A scientific blind spot
A common failing in clinical trials, and the global applicability of any results, is the lack of diversity in participants. The majority of trials have been designed around young or middle-aged men of European decent, conducted through the medium of English. This results in a historical emphasis on particular genetic groups (Haplogroup R-M269 & H) for therapeutics development.
Similar to exclusion criteria applied to co-morbidity and the age-related limitation in cohort selection, this genetic homogeneity has profound implications on any inferred efficacy of a therapy on a global scale.
Currently, while people of European descent make up 16% of the world population, it accounts for 75% of all clinical trials. The situation is even more skewed for genetic studies. noink lets you change this.


Extending cohorts horizontally
noink allows RWD creation and processing in 13 languages* increasing the potential size and genetic diversity of any study. Over 3,000,000,000 people (one third of the world) on all continents can use noink in their native language. For bi-lingual trialists, this extends to 5,000,000,000 people (two thirds of the world’s population).

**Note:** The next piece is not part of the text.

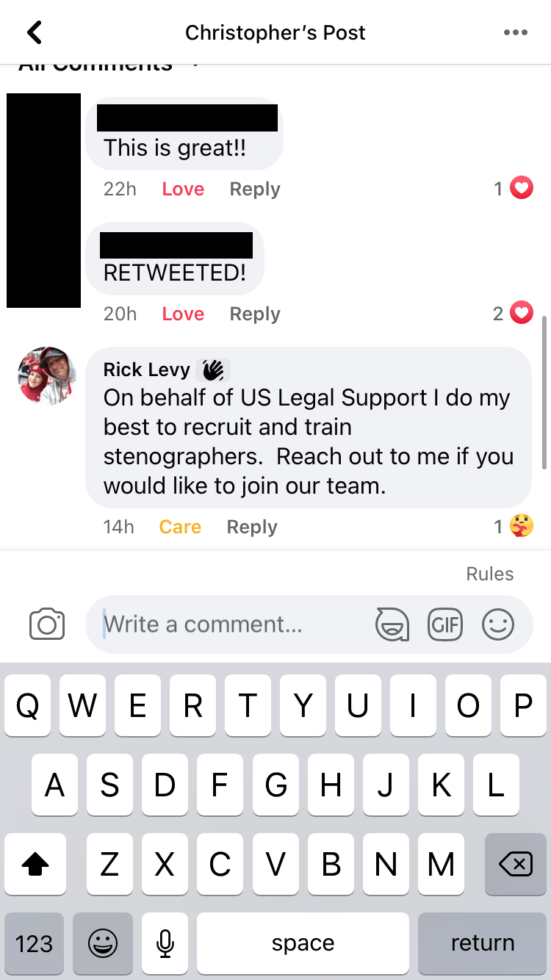The image size is (551, 980).
Task: Tap the back arrow icon
Action: [x=35, y=32]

We have achieved this by rigorous use of structured data in all user interactions. Alongside best-in-class AI tools for Natural Language Processing, this gives any trial a truly global reach.
We also recognise regional differences in cohorts within languages. To overcome this, noink uses hyper-localisation to tailor any aspect of Real-World Data capture effort to a particular country, region or locality. We have over localities encoded in the system and different data capture requirements can be refined down to a local level. Decentralised trials no longer need accept a one size fits all model.

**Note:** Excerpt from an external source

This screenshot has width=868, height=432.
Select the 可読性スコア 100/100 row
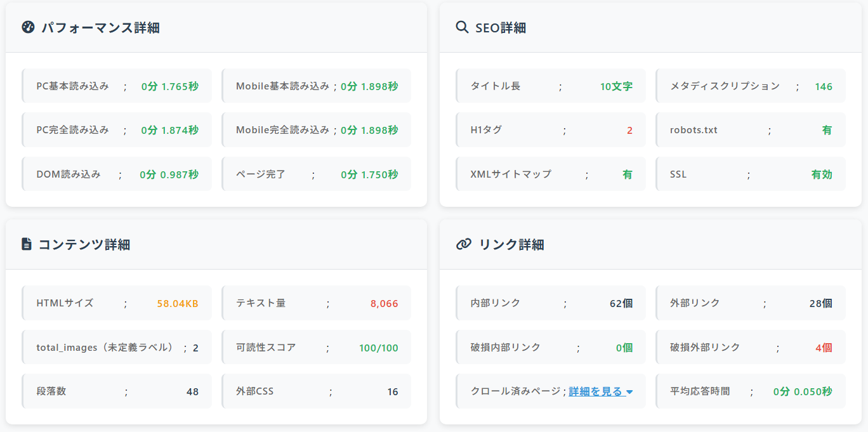pos(317,348)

* Dansk, Deutsch, English, Español, Français, हिन्दी, Italiano, 日本語, Polski, Português, Русский, Tagalog & 中文.
There’s more
When we say multilingual, we do not mean there are many language versions of the platform that require the data to be processed before use but rather data capture and processing is language independent in real-time. Use noink in your native language and share the results in any other.
noink gives patients the ability to record their data in one language and be seen in another, whether this is part of a clinical trial or simply visiting your local doctor, it does not matter.
This feature was created originally to address access disparity for under-represented communities within national healthcare systems, while also recognising that many social care workers may speak a different language to the people under their care. Language should not be a barrier in healthcare delivery or clinical research.